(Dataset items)
┌────────

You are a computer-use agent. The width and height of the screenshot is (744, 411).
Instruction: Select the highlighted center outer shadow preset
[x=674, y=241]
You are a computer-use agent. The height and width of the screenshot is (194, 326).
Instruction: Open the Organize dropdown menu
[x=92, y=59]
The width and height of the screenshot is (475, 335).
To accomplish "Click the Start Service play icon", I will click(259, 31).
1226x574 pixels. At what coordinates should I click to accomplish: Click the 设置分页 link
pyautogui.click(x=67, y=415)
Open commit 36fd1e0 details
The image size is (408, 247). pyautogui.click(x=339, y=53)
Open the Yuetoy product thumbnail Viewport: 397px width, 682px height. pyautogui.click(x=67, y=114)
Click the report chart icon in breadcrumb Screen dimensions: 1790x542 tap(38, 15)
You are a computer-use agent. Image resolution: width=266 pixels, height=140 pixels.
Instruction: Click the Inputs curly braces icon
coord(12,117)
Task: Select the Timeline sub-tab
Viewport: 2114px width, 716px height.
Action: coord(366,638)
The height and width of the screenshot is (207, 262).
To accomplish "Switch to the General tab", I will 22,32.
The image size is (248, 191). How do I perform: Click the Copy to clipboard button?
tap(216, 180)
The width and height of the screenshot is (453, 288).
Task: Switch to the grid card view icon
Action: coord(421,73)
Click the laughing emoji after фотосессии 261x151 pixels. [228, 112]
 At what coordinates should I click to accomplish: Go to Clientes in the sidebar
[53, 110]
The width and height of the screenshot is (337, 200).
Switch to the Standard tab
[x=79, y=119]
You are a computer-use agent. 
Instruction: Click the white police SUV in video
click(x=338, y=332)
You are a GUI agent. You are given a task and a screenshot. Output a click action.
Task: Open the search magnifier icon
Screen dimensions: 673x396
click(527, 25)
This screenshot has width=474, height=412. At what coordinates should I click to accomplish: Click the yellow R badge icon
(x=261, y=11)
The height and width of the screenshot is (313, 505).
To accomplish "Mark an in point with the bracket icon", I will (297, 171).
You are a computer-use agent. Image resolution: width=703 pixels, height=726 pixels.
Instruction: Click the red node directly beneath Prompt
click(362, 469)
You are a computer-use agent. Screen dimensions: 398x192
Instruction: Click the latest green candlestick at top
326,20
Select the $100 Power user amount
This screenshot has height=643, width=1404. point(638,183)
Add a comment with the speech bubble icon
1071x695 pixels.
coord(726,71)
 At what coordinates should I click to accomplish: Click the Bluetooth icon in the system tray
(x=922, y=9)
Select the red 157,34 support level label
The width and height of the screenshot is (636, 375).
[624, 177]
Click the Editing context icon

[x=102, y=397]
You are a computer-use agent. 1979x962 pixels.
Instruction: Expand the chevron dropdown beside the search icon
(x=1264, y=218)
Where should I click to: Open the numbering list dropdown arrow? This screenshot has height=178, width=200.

└────────

## Problem description:
In the entries above, count every line containing the word "with". Write only the total.

## Solution to the problem:
2